* **TASK 1**
In the thread, rewrite the paragraph beginning "Alternatively, use sets" as a short bulleted list that keeps its main points.
* **TASK 2**
In the thread, what does the function my4_remove_duplicates do to the list before it starts iterating backward?
--- EXCERPTED TEXT ---
Delete Icon
This forum is now read-only. Please use our new forums at discuss.codecademy.com.
0 points
Submitted by Ivan Chernikov
8 years ago

Effective way to remove duplicates from an original list while (backward) iterating

With help of the link I found rather effective solution (by both performance and memory utilization):

def my4_remove_duplicates(lst):
    lst.sort()
    i = len(lst) - 1
    while i > 0:  
        if lst[i] == lst[i - 1]:
            lst.pop(i)
        i -= 1
    return lst

Answer 51b52b7b7c82ca607c01d5dc

8 votes

Permalink

Here is my answer, I ended up using "not in"

def remove_duplicates(numbers):
    newlist = []
    for number in numbers:
       if number not in newlist:
           newlist.append(number)
    return newlist
remove_duplicates([1,2,3,4,5,5,5,6,3,2])
501 points
7 years ago

Answer 50c5cdadc8fd23f81e001884

4 votes

Permalink

Alternatively, use sets. Sets can’t contain duplicate elements. Convert the original list to a set and back to a list ;)

def remove_duplicate(alist):
    return list(set(alist))
--- STORED DATA ---
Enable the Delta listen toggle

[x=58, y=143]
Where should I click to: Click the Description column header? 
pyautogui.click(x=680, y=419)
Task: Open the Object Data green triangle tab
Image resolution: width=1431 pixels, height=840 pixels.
---
--- STORED DATA ---
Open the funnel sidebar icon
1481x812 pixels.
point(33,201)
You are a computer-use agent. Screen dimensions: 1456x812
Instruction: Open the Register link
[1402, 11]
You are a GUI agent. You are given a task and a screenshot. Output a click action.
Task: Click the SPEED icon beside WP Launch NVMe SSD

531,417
---
--- STORED DATA ---
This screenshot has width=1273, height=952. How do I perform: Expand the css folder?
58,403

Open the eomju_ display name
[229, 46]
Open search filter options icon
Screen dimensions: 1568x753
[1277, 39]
---
* **RESPONSE 1**
- Sets offer an alternative approach.
- A set cannot contain duplicate elements.
- Convert the original list to a set, then back to a list.

* **RESPONSE 2**
It sorts the list with lst.sort().